Procédure contentieuse antérieure :

La société Solotrat a saisi le Tribunal administratif de Melun d'une demande tendant à la condamnation du département du Val-de-Marne à lui verser la somme de 320 245,12 euros correspondant au solde des travaux effectués dans le cadre du marché n°2007-2325 et, subsidiairement, la somme de 55 563,02 euros correspondant à la retenue de garantie, sommes augmentées des intérêts légaux à compter du 29 juillet 2011 et de la capitalisation de ces intérêts.

Par un jugement n°1809145 du 17 mai 2022, le Tribunal administratif de Melun a rejeté sa demande.

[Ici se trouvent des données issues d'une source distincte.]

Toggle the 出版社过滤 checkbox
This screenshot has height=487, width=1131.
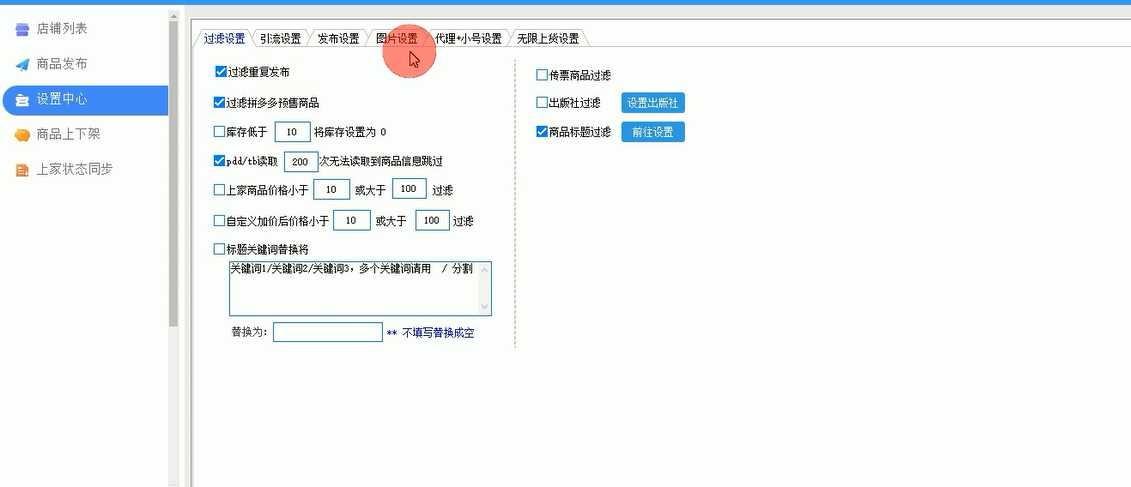(x=542, y=103)
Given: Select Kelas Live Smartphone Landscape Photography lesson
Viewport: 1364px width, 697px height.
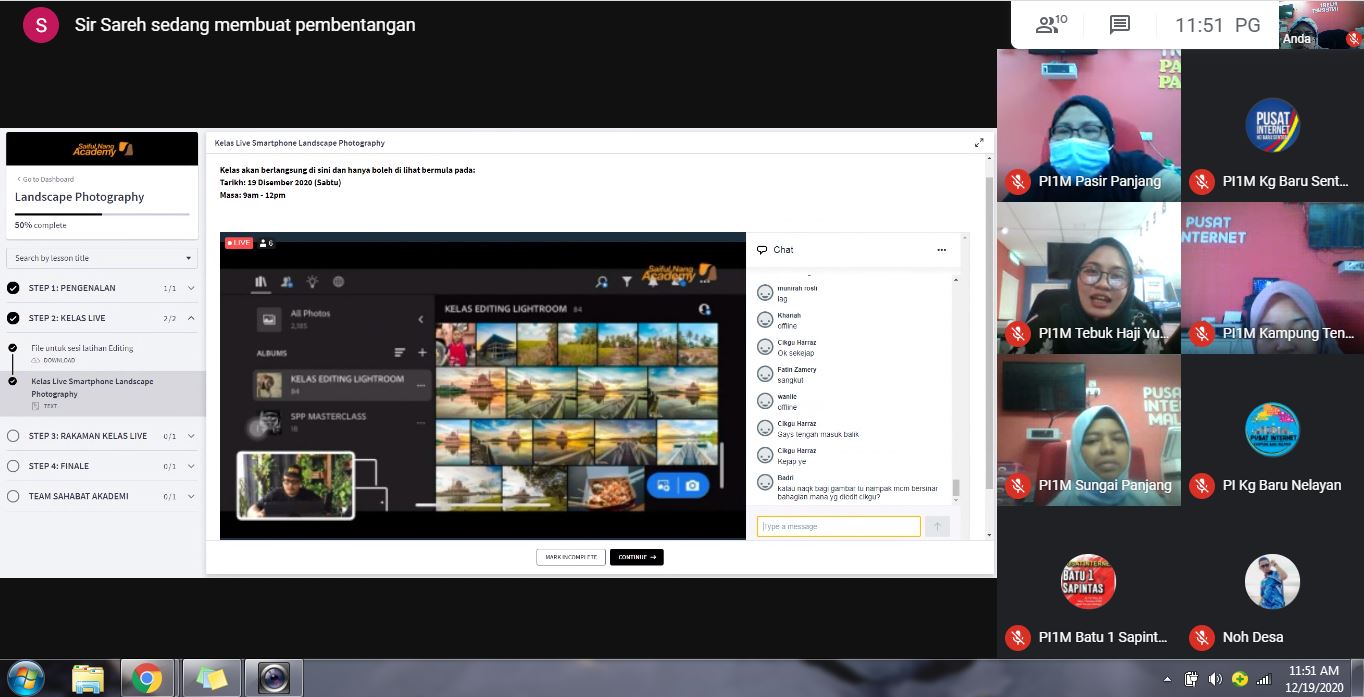Looking at the screenshot, I should [x=92, y=387].
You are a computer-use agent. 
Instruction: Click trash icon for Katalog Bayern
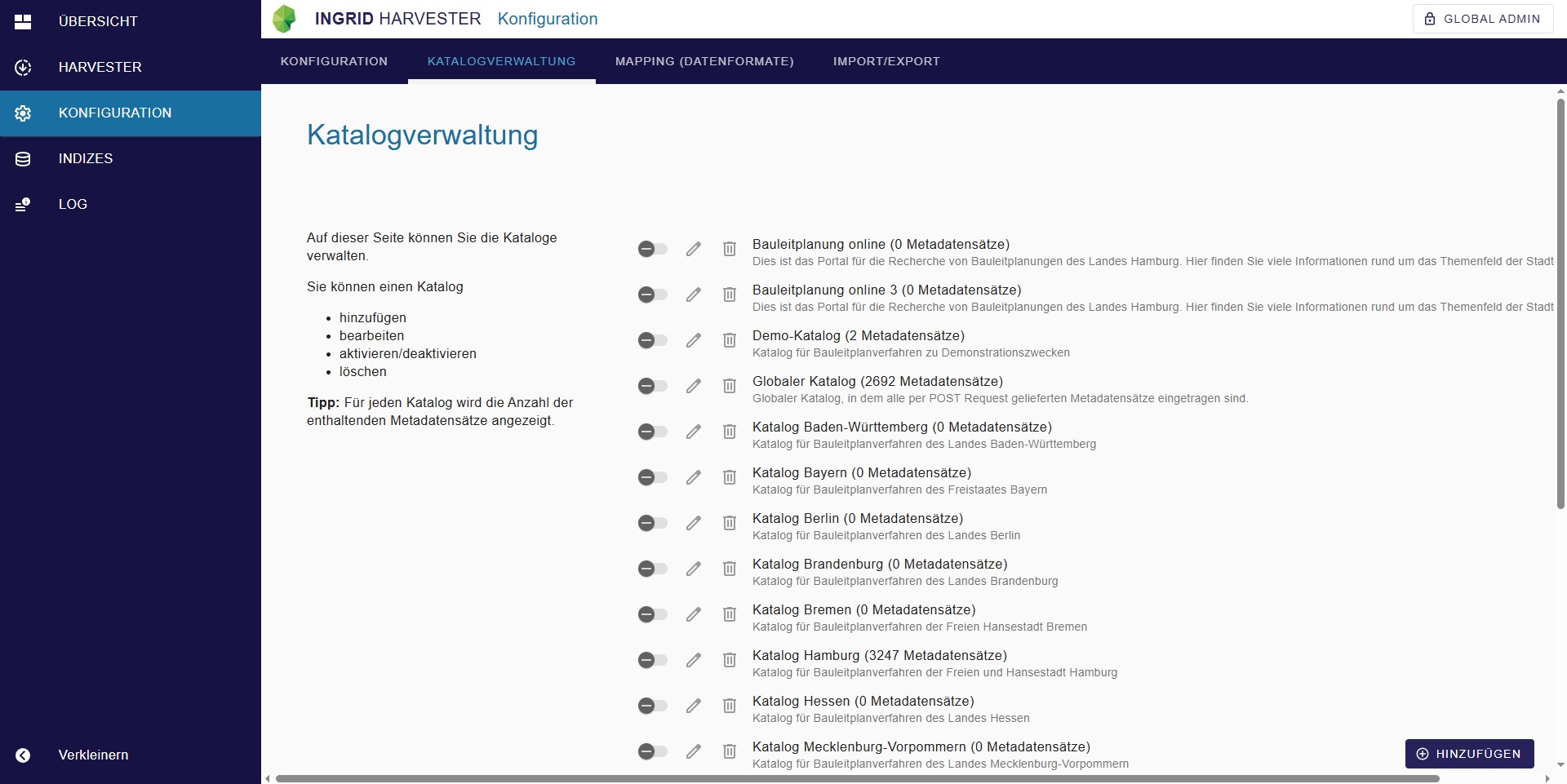pyautogui.click(x=730, y=477)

Procédure devant la Cour :

Par une requête, enregistrée le 17 juin 2022 et des mémoires ampliatifs, enregistrés les 25 et 26 juillet 2022, la société Solotrat, représentée par Me Delvolve, demande à la Cour :

1°) d'annuler ce jugement du 17 mai 2022 du Tribunal administratif de Melun ;

2°) de condamner le département du Val-de-Marne à lui verser la somme de 320 245,12 euros correspondant au solde des travaux effectués dans le cadre du marché n°2007-2325 et, subsidiairement, la somme de 55 563,02 euros correspondant à la retenue de garantie, sommes augmentées des intérêts légaux majorés à compter du 29 juillet 2011 et de la capitalisation de ces intérêts ;

3°) de mettre à la charge du département du Val-de-Marne la somme de 10 000 euros au titre de l'article L. 761-1 du code de justice administrative.

Elle soutient que :

-la créance litigieuse n'est pas prescrite dès lors, d'une part, que le point de départ de la créance est constitué par la réception de l'ouvrage sans réserve le 29 juillet 2011 et, d'autre part, que les recours formés devant le juge judiciaire ont interrompu la prescription quadriennale ;

- cette créance est fondée dans son quantum.

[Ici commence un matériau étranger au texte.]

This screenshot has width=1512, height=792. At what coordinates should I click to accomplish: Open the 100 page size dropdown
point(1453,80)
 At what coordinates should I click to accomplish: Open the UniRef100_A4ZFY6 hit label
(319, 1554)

Par un mémoire en défense, enregistré le 4 janvier 2023, le département du

Val-de-Marne, représenté par Me Gauch, conclut au rejet de la requête et demande en outre qu'une somme de 10 000 euros soit mise à la charge de la société Solotrat au titre de l'article

L. 761-1 du code de justice administrative.

Il soutient que les moyens soulevés par la société Solotrat sont infondés.

Par un mémoire en réplique, enregistré le 22 février 2023, la société Solotrat maintient ses conclusions par les mêmes moyens.

Par un mémoire en défense, enregistré le 21 mars 2023 à 9 heures 42, le département du Val-de-Marne maintient ses conclusions par les mêmes moyens.

Par une ordonnance du 21 février 2023, la clôture de l'instruction a été fixée au

21 mars 2023 à 12 heures.

Vu les autres pièces du dossier.

Vu :

- le code des marchés publics ;

- la loi n° 68-1250 du 31 décembre 1968 ;

- la loi n° 71-584 du 16 juillet 1971 ;

- la loi n°75-1334 du 31 décembre 1975 ;

- le code de justice administrative.

Les parties ont été régulièrement averties du jour de l'audience.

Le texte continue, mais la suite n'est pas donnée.